ASSIGNMENT: Starting at the line that holds "The width and", reproduce each line exactly up to and including the last line of the records below. Pictures stay out.

RECORD EXCERPTS:

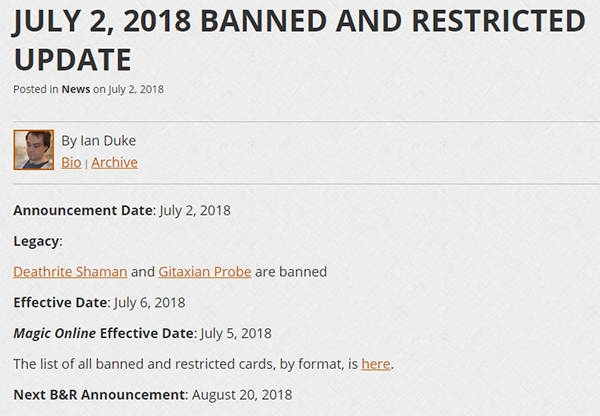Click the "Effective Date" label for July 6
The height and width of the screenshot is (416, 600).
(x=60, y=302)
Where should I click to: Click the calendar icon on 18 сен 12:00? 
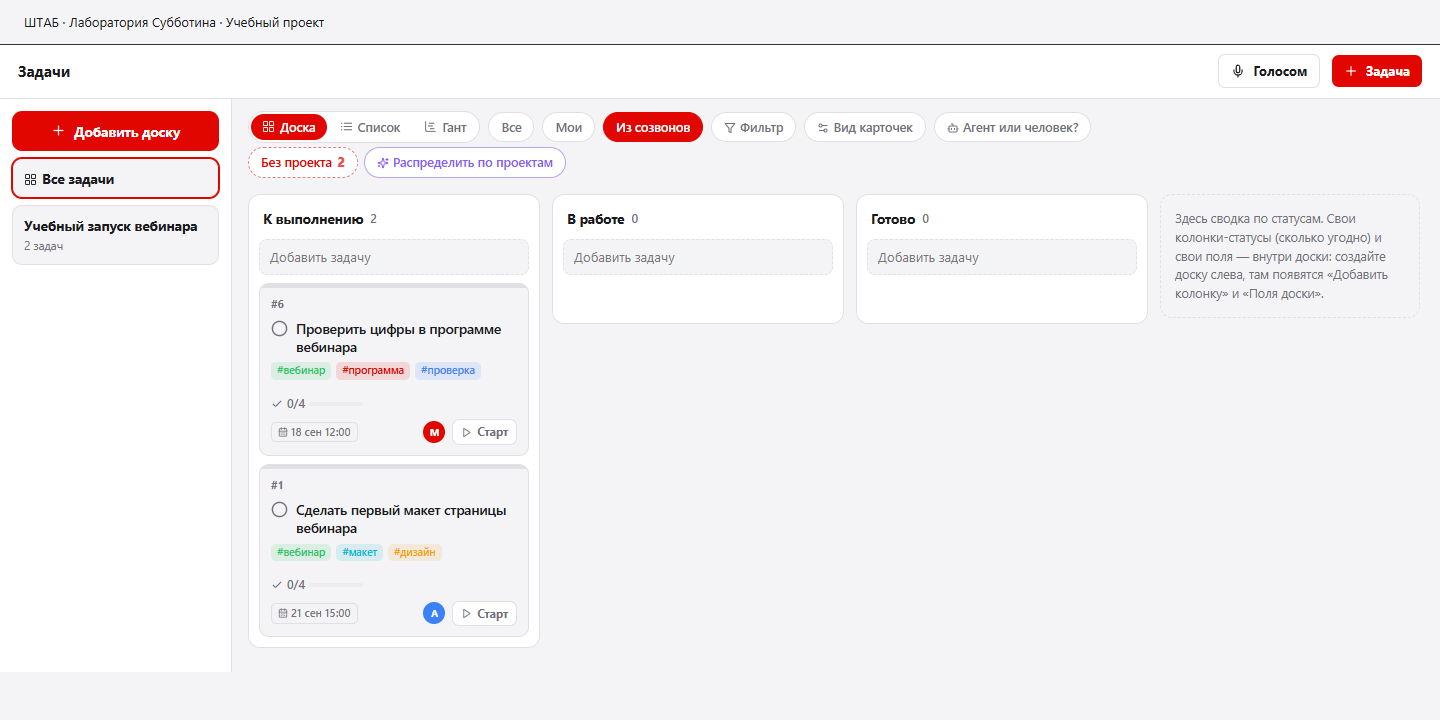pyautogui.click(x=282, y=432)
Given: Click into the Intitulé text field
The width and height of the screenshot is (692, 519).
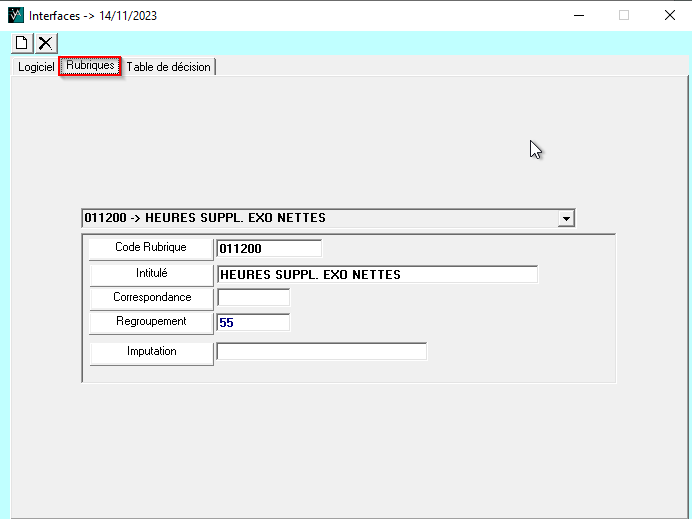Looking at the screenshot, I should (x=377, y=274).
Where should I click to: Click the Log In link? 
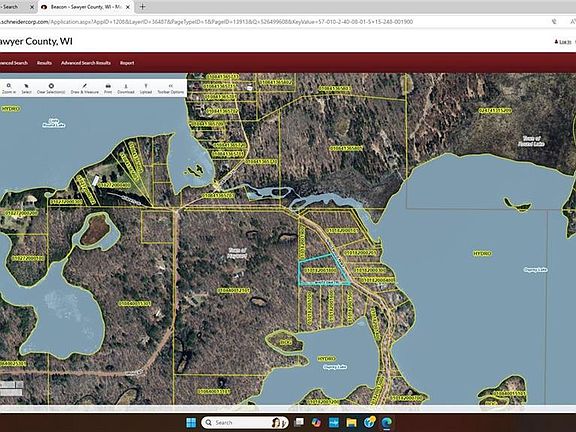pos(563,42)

ANSWER AREA:
The width and height of the screenshot is (692, 519).
Looking at the screenshot, I should (x=377, y=274).
Where should I click to: Click the Log In link? 
pos(563,42)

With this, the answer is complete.